RECORDS FOR THE TASK Block Start

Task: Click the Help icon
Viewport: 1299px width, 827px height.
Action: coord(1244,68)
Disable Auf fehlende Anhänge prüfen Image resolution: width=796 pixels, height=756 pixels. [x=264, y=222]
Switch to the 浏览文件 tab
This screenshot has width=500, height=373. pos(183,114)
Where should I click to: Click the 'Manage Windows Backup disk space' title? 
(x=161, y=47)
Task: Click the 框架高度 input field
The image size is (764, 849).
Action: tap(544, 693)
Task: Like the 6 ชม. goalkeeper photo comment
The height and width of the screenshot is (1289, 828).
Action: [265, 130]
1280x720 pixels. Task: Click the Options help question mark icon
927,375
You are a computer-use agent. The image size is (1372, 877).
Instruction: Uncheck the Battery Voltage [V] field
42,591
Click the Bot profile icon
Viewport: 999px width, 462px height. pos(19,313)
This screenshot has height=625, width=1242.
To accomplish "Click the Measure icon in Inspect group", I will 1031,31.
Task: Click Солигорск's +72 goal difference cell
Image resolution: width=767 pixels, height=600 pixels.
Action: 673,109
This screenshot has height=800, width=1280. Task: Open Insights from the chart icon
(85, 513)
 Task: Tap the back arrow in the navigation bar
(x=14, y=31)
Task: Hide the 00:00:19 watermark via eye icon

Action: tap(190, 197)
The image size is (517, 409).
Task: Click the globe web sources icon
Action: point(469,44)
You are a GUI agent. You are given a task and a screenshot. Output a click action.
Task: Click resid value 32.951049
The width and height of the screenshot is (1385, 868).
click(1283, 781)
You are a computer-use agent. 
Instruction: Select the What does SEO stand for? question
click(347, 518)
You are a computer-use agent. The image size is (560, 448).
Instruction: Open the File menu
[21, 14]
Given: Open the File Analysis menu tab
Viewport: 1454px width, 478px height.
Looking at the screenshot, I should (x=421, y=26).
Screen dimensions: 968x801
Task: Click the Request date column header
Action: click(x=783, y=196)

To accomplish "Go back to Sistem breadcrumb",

RECORDS FOR THE TASK Block End

## HOW TO COMPLETE THIS TASK
All of the data above needs to be set down again exactly. Include every line.

## ANSWER AREA
Task: Click the Help icon
Viewport: 1299px width, 827px height.
Action: coord(1244,68)
Disable Auf fehlende Anhänge prüfen Image resolution: width=796 pixels, height=756 pixels. [x=264, y=222]
Switch to the 浏览文件 tab
This screenshot has width=500, height=373. pos(183,114)
Where should I click to: Click the 'Manage Windows Backup disk space' title? 
(x=161, y=47)
Task: Click the 框架高度 input field
The image size is (764, 849).
Action: tap(544, 693)
Task: Like the 6 ชม. goalkeeper photo comment
The height and width of the screenshot is (1289, 828).
Action: [265, 130]
1280x720 pixels. Task: Click the Options help question mark icon
927,375
You are a computer-use agent. The image size is (1372, 877).
Instruction: Uncheck the Battery Voltage [V] field
42,591
Click the Bot profile icon
Viewport: 999px width, 462px height. pos(19,313)
This screenshot has height=625, width=1242.
To accomplish "Click the Measure icon in Inspect group", I will 1031,31.
Task: Click Солигорск's +72 goal difference cell
Image resolution: width=767 pixels, height=600 pixels.
Action: 673,109
This screenshot has height=800, width=1280. Task: Open Insights from the chart icon
(85, 513)
 Task: Tap the back arrow in the navigation bar
(x=14, y=31)
Task: Hide the 00:00:19 watermark via eye icon

Action: tap(190, 197)
The image size is (517, 409).
Task: Click the globe web sources icon
Action: point(469,44)
You are a GUI agent. You are given a task and a screenshot. Output a click action.
Task: Click resid value 32.951049
The width and height of the screenshot is (1385, 868).
click(1283, 781)
You are a computer-use agent. 
Instruction: Select the What does SEO stand for? question
click(347, 518)
You are a computer-use agent. The image size is (560, 448).
Instruction: Open the File menu
[21, 14]
Given: Open the File Analysis menu tab
Viewport: 1454px width, 478px height.
Looking at the screenshot, I should (x=421, y=26).
Screen dimensions: 968x801
Task: Click the Request date column header
Action: click(x=783, y=196)

To accomplish "Go back to Sistem breadcrumb",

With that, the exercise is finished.